Project Restoration in DSS
If a user accidentally deletes their project, I can restore it from a backup of the DSS filesystem tree.
Should I also restore the PostgreSQL database? What is its purpose?
Comments
-
Hi @SIAESDSI,
The PostgreSQL database primarily stores structured metadata and configuration, while the filesystem contains actual project data files, models, and scripts. You do not necessarily have to restore the entire PostgreSQL database unless there is corruption or loss of metadata integrity.

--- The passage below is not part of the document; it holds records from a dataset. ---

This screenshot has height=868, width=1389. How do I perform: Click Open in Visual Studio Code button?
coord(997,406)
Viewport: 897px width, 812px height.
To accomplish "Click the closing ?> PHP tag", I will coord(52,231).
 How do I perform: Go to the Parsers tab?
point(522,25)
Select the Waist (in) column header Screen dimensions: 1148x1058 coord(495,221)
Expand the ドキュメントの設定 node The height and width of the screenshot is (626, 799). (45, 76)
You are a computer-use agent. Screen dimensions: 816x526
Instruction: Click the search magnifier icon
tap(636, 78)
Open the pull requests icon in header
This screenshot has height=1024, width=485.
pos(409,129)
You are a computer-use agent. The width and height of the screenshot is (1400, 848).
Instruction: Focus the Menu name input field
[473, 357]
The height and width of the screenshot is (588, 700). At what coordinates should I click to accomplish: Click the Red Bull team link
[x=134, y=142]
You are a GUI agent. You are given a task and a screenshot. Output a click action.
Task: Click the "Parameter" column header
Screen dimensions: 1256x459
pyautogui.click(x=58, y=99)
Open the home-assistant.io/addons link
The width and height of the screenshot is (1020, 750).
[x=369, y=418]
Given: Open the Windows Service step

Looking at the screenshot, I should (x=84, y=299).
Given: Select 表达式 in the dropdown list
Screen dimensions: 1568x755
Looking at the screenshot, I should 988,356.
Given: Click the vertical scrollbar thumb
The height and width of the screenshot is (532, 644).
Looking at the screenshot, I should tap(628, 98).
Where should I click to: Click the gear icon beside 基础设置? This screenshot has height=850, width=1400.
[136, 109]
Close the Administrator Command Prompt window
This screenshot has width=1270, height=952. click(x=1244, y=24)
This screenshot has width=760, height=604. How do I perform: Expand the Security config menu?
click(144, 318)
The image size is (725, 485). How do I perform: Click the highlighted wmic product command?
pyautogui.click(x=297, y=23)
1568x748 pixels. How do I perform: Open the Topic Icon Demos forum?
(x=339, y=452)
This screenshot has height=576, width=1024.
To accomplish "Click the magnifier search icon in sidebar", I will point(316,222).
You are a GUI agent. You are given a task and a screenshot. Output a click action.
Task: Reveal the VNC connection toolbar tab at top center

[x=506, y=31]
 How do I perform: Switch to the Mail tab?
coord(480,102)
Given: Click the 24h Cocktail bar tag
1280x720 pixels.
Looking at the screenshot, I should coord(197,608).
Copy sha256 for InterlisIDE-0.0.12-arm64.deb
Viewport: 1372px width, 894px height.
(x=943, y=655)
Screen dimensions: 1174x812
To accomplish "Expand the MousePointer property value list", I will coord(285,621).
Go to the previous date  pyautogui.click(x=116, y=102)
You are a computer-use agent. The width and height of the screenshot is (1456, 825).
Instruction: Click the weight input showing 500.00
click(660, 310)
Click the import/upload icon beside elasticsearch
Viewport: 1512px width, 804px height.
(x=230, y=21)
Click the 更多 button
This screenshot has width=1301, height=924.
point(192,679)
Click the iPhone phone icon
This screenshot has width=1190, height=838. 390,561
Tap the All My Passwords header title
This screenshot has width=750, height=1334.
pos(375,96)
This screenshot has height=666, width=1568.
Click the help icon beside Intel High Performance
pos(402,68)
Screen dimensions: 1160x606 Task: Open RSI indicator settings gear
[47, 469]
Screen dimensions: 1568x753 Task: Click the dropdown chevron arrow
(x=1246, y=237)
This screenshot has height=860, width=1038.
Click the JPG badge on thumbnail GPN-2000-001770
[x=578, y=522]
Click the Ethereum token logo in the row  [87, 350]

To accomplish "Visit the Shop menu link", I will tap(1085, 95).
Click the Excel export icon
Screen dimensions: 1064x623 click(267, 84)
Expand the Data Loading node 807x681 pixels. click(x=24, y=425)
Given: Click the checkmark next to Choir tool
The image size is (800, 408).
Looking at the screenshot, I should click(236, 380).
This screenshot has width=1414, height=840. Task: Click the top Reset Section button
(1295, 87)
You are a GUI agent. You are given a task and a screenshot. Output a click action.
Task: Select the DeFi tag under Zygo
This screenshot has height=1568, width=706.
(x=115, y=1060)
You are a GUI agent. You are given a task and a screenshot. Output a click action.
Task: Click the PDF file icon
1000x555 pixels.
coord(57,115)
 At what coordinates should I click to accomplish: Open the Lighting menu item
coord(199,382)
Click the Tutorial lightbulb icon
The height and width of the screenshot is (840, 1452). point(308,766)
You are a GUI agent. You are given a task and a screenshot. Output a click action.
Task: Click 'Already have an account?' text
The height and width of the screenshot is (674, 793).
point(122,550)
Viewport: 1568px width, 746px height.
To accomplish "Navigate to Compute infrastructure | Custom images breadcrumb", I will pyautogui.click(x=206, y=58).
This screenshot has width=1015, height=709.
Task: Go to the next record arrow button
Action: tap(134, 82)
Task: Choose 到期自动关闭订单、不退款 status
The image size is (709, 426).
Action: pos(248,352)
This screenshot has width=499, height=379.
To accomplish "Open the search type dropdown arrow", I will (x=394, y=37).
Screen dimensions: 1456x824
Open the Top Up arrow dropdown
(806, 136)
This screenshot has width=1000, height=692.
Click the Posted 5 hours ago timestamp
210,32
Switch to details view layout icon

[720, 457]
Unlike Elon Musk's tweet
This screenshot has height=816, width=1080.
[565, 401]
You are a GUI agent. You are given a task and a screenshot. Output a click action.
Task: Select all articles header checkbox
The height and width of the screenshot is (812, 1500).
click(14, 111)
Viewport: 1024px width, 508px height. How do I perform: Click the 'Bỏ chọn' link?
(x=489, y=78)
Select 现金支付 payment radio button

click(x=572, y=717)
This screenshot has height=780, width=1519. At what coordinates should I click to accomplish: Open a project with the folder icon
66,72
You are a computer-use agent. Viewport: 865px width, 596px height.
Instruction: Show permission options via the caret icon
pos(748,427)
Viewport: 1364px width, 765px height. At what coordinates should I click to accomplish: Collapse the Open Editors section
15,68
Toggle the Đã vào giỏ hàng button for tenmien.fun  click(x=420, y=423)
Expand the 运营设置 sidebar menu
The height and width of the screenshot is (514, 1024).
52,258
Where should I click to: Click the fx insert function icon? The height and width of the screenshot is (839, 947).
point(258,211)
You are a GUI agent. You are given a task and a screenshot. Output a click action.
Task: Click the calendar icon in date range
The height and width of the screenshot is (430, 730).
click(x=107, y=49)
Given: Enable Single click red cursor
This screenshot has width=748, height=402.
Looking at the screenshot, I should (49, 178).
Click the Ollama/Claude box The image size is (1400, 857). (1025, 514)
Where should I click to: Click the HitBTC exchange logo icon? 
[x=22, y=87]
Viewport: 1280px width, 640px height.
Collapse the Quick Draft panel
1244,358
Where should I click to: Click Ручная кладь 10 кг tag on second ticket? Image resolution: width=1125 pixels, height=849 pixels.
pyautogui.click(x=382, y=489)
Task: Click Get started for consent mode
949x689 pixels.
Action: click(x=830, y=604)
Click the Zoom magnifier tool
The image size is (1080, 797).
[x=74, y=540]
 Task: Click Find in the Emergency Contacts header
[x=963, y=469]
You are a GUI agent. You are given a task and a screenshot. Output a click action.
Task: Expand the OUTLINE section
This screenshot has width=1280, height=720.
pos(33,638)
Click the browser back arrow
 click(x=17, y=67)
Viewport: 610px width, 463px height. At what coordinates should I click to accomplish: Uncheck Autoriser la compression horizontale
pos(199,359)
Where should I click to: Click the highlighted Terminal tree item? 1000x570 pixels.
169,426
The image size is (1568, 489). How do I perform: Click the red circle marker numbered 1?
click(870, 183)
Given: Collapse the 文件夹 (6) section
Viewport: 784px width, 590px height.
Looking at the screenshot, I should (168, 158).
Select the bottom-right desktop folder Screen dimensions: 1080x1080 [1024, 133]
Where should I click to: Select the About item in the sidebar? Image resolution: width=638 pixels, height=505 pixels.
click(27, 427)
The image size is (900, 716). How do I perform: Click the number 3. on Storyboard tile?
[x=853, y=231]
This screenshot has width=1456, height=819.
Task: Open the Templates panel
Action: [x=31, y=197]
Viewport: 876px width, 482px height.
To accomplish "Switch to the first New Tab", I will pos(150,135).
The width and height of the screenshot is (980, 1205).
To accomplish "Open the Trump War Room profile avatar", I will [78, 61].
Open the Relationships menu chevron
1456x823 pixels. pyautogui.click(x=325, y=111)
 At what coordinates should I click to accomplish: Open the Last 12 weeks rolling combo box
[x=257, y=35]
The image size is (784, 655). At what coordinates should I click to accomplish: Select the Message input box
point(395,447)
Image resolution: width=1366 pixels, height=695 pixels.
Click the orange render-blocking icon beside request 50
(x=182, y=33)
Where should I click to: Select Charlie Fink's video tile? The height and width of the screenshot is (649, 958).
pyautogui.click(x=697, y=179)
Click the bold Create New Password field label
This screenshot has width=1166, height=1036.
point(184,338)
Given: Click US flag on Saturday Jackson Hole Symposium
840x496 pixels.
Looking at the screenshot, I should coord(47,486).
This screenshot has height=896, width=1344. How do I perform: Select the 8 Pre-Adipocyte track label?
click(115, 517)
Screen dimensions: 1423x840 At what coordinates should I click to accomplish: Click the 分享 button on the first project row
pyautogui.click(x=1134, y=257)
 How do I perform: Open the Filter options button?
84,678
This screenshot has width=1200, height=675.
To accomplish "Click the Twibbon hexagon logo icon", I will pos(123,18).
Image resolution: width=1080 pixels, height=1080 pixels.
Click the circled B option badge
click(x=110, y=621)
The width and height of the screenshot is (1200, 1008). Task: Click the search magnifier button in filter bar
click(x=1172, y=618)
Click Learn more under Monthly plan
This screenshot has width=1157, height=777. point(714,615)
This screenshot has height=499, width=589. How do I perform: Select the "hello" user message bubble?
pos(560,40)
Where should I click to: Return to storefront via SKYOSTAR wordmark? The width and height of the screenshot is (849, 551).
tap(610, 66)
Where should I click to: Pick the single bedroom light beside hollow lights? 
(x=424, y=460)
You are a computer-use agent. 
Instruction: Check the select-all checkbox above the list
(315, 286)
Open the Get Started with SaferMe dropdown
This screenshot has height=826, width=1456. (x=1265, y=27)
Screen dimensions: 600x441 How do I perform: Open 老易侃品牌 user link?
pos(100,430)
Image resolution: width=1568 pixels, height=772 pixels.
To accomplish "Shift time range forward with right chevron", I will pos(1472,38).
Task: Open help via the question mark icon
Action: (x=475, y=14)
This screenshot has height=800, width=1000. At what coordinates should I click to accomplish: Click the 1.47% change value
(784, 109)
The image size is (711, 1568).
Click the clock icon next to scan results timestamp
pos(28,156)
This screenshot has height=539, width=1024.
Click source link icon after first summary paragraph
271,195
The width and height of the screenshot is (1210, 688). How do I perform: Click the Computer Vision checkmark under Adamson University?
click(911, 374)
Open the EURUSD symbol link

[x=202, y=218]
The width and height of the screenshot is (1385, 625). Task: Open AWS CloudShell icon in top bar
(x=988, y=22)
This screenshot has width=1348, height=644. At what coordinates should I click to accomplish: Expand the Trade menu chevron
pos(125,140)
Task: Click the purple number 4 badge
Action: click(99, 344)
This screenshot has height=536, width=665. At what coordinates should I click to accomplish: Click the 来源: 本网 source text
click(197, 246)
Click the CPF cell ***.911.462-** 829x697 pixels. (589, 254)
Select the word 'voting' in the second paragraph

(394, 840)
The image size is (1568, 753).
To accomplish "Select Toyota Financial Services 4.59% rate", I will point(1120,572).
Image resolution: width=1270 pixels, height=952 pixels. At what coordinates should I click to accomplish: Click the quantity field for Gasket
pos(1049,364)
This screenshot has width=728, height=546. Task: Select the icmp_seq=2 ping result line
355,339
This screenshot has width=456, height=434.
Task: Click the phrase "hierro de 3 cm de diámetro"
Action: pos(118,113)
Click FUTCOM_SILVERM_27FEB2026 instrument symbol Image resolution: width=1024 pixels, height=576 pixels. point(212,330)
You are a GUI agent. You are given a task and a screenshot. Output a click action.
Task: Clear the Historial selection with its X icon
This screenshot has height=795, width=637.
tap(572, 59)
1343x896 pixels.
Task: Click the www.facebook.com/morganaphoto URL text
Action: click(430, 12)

If your organization is leveraging Dataiku on Cloud Stacks, you can roll back to the last snapshot.
-
Yes, the filesystem is where the real project content is in DSS. But PostgreSQL is not just optional metadata. It stores things like project-level settings, permissions, dataset schemas, the state of recipes, job history, and more. If you only restore the filesystem, you should be able to see the project again, but things can get strange, like missing connections, broken settings, or objects that don't act right.
The best way to use DSS is to make sure that the filesystem and PostgreSQL come from the same time. You might be fine if this is a one-time recovery and everything looks good after restoring the project directory. If users say that things are acting strangely, settings are missing, or projects are corrupted, that's a sign that the PostgreSQL state is out of sync.
For anything important, the only safe way to do it is to snapshot and restore both at the same time. DSS really thinks that the metadata DB and filesystem move together.